*Data supplied:*
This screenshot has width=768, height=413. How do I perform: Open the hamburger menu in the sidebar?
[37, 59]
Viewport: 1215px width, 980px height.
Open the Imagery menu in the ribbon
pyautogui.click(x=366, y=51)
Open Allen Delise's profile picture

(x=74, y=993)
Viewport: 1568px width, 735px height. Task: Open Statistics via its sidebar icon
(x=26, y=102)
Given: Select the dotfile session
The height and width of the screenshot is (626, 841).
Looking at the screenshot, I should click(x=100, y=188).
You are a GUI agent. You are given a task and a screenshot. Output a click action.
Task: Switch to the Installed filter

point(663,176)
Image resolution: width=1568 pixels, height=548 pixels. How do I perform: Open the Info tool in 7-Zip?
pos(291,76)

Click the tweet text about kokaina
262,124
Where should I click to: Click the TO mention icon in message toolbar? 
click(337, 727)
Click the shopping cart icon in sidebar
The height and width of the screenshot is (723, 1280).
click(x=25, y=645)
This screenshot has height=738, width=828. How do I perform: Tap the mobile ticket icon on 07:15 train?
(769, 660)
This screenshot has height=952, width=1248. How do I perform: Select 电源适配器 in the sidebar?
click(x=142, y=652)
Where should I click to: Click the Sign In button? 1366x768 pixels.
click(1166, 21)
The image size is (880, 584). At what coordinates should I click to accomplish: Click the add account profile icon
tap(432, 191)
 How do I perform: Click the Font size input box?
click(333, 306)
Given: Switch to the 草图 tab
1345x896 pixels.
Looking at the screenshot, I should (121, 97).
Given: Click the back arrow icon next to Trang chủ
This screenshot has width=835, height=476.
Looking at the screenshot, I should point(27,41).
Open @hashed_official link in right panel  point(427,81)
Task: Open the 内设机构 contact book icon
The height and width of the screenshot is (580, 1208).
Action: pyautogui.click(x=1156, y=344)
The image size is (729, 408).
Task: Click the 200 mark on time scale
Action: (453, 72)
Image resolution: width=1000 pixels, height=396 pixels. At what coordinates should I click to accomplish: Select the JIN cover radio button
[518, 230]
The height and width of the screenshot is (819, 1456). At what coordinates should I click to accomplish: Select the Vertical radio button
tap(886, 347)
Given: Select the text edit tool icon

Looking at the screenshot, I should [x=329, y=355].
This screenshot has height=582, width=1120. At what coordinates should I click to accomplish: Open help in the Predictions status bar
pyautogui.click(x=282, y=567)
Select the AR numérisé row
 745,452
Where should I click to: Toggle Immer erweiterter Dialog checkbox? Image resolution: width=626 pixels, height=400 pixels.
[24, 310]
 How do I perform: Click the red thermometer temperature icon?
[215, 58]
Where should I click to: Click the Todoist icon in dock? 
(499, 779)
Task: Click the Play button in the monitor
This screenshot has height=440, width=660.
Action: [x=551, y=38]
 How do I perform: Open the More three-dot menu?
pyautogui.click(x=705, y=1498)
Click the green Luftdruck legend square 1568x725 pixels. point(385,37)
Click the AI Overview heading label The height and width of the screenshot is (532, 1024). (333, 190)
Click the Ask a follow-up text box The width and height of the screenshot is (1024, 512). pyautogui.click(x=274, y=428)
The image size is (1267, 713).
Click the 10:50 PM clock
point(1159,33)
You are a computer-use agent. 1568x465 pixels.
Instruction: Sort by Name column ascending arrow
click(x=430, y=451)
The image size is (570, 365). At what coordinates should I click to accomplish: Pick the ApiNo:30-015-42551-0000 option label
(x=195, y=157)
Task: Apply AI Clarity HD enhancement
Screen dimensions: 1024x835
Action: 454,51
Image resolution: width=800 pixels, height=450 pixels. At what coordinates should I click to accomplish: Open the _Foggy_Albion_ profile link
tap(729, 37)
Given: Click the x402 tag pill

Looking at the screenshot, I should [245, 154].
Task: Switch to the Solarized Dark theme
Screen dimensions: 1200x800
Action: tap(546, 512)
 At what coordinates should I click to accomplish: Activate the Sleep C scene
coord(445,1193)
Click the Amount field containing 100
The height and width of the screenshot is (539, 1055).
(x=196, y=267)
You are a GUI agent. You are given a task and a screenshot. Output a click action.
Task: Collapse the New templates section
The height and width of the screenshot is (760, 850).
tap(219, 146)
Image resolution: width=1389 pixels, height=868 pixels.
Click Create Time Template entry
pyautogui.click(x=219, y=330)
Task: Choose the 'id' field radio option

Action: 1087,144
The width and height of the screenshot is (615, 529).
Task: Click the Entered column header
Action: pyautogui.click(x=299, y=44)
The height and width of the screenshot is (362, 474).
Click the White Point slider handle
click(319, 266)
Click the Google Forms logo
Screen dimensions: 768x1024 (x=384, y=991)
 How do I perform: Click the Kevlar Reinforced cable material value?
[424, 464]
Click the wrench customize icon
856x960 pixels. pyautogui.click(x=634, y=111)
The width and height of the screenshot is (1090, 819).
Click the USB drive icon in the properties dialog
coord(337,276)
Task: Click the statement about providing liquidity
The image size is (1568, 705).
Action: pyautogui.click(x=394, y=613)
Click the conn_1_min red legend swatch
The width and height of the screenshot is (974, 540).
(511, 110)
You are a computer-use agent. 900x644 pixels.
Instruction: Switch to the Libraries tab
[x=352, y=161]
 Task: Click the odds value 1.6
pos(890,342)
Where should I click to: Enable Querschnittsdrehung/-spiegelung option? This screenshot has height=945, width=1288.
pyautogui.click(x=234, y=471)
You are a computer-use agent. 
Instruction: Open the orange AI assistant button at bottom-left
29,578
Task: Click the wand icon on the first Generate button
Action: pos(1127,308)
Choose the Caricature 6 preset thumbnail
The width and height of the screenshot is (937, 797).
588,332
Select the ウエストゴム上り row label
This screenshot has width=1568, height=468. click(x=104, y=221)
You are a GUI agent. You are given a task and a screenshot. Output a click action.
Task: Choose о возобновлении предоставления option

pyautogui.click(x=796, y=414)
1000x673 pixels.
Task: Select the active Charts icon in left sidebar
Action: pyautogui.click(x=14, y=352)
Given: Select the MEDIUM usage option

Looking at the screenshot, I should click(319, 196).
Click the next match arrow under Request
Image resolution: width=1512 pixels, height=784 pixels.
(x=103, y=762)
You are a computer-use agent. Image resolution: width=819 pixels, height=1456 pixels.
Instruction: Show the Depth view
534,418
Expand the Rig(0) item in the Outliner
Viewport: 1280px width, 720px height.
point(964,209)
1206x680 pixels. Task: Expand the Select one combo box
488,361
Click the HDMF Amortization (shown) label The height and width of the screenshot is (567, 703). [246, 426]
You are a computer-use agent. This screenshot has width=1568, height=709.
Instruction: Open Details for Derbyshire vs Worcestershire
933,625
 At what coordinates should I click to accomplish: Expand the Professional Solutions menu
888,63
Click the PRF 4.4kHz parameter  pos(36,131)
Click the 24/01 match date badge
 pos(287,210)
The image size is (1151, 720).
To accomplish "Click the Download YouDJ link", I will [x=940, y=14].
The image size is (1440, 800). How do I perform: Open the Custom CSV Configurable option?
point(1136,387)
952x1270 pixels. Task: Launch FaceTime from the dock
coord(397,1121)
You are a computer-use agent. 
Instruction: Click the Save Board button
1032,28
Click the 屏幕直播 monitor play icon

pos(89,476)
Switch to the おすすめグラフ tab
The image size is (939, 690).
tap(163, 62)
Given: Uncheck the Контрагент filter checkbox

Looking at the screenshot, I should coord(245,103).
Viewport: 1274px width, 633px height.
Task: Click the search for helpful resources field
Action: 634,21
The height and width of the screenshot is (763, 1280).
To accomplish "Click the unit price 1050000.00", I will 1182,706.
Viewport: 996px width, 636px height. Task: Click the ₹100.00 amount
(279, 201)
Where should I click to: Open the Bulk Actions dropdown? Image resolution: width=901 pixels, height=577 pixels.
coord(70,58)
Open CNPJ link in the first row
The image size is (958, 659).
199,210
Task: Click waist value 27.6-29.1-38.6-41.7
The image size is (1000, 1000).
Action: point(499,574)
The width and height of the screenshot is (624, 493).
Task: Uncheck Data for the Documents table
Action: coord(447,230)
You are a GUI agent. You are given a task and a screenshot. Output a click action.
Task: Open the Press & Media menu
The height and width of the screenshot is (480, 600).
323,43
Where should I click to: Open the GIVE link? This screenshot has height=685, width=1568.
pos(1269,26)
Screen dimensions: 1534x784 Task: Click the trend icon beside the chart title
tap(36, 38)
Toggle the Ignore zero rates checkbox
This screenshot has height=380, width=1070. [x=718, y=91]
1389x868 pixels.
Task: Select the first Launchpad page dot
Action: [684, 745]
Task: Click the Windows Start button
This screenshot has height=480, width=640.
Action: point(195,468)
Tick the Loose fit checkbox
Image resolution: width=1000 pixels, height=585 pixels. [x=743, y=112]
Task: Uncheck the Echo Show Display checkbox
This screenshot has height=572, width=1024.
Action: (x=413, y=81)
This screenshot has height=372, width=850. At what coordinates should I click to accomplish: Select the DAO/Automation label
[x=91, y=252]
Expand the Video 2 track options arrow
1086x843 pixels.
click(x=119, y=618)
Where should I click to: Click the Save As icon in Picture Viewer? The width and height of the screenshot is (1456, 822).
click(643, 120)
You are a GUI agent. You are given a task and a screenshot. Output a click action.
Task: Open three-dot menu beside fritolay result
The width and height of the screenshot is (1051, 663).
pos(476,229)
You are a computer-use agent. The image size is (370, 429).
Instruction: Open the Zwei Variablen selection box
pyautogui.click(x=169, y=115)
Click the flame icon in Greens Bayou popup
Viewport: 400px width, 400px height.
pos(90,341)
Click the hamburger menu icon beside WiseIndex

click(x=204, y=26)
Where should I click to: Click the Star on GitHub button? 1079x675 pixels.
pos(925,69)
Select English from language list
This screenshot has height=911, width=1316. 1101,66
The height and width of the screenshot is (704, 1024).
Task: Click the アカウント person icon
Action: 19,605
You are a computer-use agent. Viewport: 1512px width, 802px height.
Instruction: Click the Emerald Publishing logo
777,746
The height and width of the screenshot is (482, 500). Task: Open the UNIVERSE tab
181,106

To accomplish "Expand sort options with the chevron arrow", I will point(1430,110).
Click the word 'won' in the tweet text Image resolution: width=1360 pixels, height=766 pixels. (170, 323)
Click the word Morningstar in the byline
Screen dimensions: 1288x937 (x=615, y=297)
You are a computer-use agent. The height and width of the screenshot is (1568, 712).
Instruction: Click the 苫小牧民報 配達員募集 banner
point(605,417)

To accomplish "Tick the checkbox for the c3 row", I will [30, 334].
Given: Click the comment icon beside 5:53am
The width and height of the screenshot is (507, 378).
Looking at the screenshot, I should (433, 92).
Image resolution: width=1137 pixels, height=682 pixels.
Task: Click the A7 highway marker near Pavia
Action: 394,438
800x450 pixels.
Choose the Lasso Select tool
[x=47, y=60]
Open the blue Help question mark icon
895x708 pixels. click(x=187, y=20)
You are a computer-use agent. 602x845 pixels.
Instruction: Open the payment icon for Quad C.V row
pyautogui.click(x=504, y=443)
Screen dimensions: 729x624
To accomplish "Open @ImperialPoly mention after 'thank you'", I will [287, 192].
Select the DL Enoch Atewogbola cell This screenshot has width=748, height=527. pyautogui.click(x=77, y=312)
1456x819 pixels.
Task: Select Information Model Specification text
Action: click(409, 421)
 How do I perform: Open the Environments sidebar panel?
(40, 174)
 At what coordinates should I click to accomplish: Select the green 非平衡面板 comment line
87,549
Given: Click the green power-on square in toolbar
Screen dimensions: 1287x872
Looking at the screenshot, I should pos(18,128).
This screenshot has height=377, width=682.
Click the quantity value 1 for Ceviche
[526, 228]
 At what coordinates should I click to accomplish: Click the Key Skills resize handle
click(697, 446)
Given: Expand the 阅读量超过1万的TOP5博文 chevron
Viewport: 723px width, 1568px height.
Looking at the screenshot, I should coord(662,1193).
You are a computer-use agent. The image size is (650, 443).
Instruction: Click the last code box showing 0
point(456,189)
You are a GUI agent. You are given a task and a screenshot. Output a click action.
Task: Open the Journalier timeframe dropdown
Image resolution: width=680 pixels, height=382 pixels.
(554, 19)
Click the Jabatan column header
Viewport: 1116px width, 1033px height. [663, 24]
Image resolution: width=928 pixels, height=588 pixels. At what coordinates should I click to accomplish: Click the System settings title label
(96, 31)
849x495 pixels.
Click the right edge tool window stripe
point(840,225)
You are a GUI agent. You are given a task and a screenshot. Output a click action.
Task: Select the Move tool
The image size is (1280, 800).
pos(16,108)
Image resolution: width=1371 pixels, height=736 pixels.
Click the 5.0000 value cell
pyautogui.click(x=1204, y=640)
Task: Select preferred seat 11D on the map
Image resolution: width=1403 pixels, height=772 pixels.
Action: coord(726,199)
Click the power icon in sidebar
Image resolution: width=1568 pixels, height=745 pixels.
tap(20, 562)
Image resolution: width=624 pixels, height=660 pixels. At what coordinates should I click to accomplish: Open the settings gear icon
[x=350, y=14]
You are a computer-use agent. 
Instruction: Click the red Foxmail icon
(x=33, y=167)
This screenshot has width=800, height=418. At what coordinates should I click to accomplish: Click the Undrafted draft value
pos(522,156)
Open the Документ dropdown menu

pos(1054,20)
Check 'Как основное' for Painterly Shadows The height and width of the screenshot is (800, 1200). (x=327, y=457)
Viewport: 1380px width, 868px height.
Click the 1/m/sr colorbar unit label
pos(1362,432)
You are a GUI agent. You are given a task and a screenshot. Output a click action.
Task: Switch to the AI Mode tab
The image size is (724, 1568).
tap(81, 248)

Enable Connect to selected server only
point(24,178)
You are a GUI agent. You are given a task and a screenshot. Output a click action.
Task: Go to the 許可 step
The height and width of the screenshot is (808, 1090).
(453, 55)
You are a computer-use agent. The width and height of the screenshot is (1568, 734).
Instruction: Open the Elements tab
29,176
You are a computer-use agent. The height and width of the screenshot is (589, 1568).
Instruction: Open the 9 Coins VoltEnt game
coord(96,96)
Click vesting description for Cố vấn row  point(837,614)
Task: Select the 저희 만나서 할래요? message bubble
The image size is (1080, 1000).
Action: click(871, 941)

*Exercise prompt:* Working from the entries above, find every line in which the word "chevron" occurs and copy it.

*Response to the task:*
To accomplish "Expand sort options with the chevron arrow", I will point(1430,110).
Given: Expand the 阅读量超过1万的TOP5博文 chevron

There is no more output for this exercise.